Hoffman’s Heavensbee is much more in the forefront than the last movie. It’s a performance that underscores what we lost when Hoffman died this past summer. (The movie, not surprisingly, is dedicated to his memory.) Plutarch more than anyone understands the moves and countermoves needed to make the rebellion succeed. He is willing to sacrifice whatever and whoever he has to.


Moore was a fabulous choice for Coin. She gives her some layers the character lacked in the book. Hemsworth finally gets some meaty scenes to play (ironically, up to now Gale has functioned the way female characters usually do in action stories).

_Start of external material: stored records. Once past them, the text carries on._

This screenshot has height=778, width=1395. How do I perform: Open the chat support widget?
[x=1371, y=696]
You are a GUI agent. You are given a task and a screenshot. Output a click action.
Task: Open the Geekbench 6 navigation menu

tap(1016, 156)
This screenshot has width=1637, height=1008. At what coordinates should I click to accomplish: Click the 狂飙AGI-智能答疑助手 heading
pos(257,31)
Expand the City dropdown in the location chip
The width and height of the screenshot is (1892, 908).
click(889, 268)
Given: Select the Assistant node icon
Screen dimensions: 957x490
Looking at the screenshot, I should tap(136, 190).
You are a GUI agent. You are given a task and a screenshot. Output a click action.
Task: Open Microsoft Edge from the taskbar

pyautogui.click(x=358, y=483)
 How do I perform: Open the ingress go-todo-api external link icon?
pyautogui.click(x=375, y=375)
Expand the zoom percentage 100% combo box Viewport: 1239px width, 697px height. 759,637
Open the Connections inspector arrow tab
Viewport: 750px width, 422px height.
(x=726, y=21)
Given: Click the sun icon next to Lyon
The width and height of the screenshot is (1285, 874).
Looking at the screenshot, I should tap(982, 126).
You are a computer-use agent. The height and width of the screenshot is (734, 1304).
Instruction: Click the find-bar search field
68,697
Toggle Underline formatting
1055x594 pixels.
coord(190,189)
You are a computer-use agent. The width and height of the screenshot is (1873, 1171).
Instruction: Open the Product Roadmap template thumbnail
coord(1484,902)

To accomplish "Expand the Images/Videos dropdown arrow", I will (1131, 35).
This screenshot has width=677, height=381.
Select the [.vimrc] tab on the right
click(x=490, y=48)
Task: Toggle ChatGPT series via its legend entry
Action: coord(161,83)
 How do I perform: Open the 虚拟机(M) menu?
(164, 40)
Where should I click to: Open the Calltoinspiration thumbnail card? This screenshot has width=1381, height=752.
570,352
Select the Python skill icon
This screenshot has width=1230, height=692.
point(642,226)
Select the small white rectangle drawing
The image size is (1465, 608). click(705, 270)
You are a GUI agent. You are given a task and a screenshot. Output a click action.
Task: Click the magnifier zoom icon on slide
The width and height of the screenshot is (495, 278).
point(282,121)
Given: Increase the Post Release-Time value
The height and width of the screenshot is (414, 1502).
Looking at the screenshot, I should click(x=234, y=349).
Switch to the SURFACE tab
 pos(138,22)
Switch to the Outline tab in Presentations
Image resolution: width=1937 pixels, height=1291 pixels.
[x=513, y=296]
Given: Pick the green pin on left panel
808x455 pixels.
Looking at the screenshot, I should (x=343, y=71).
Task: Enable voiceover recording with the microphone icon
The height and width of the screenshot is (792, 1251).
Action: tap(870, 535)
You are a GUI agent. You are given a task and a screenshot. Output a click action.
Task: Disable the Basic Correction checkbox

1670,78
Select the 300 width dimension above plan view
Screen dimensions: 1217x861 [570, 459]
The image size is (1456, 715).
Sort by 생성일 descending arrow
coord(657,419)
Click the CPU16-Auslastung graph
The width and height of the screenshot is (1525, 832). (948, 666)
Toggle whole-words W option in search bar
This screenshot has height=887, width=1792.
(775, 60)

Claflin shows he can do much more than be charming, as he reveals Finnick’s vulnerabilities and how the Capitol irrevocably damaged him. Hutcherson is utterly heartbreaking as the captured Peeta, playing several difficult scenes directed at people who are not in the scene with him.


But of course the movie belongs entirely to Jennifer Lawrence’s Katniss.


Sitting by a lake in her old district with her camera crew, Katniss is asked by one of them to sing a song. She sings The Hanging Tree, a folk song about lovers meeting at a tree where a murderer had been hanged.


Lawrence is no great singer. But in a plaintive, folksy, slightly bluesy voice, she brings the tale of the lovers to life. The song is broadcast around Panem and becomes a theme of the rebellion. As the scene builds to focus on a group of rebels singing it as they storm a dam and bomb it, it’s a moment that’s feels real, mostly because Lawrence herself is so real. It’s thrilling yet at the same time deeply disturbing–the power of celebrity to move people to action, to risk everything, even to die. It ties many important character and thematic elements together.


It’s a scene that probably wouldn’t have been made if there had been only one movie.


So let the studio execs count their stacks of gold coins and rub their hands with glee. For once, they made a good decision.